**Exercise instructions**
Copy each entry verbatim, excluding its images.

**Stored dataset items**
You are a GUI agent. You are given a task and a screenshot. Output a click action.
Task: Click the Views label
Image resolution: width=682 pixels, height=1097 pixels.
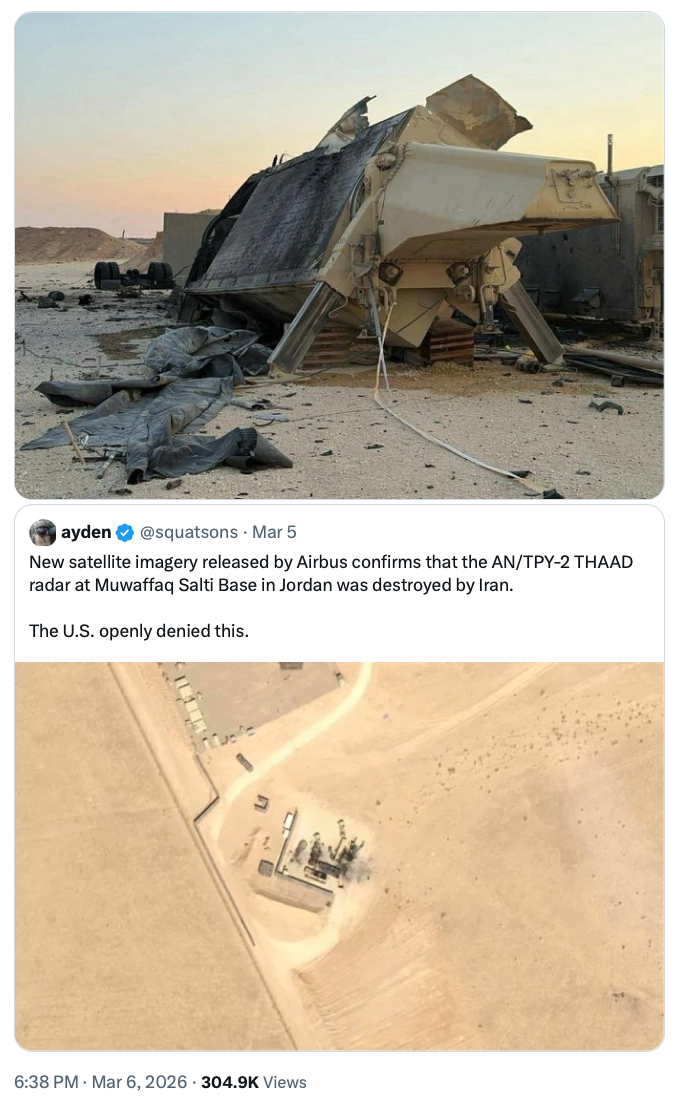click(x=284, y=1082)
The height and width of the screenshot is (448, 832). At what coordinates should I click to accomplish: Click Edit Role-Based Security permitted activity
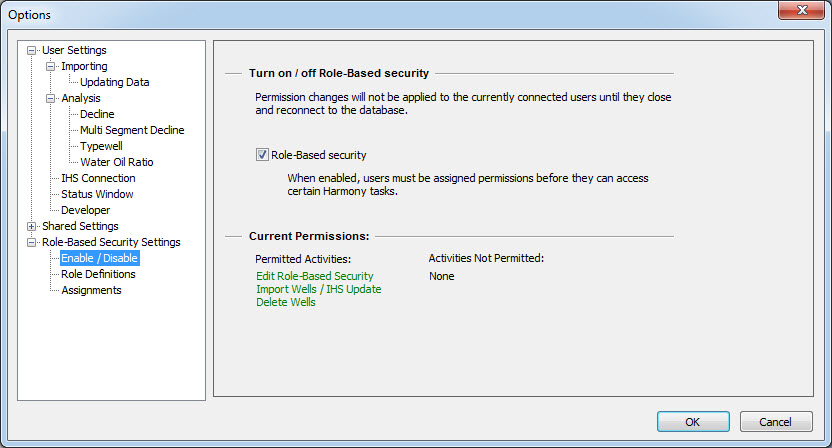pyautogui.click(x=314, y=276)
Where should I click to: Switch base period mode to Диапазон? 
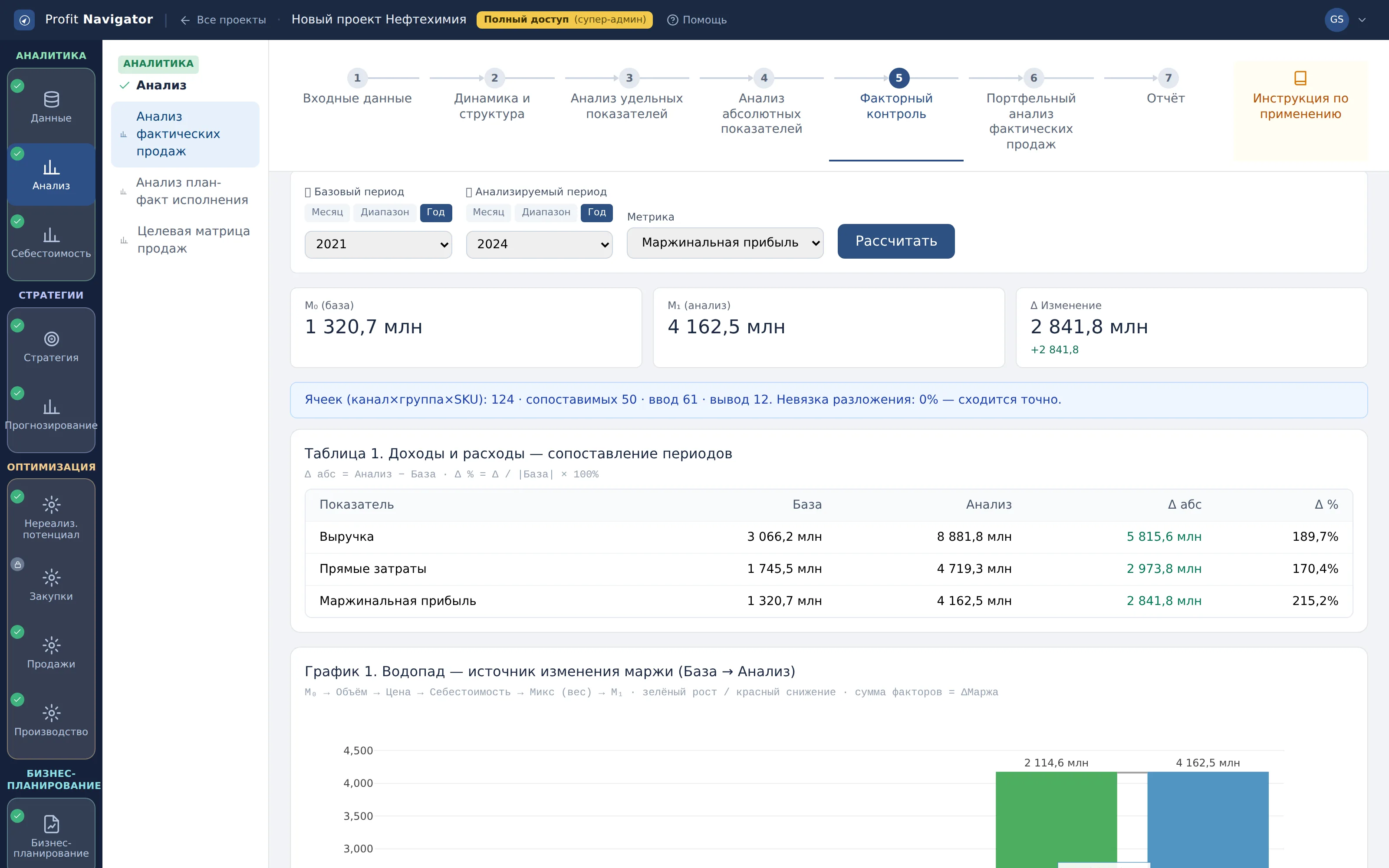click(385, 212)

**Answer area**
You are a GUI agent. You are given a task and a screenshot. Output a click action.
Task: Click the Views label
Image resolution: width=682 pixels, height=1097 pixels.
click(x=284, y=1082)
The height and width of the screenshot is (448, 832). At what coordinates should I click to accomplish: Click Edit Role-Based Security permitted activity
pyautogui.click(x=314, y=276)
Where should I click to: Switch base period mode to Диапазон? 
click(385, 212)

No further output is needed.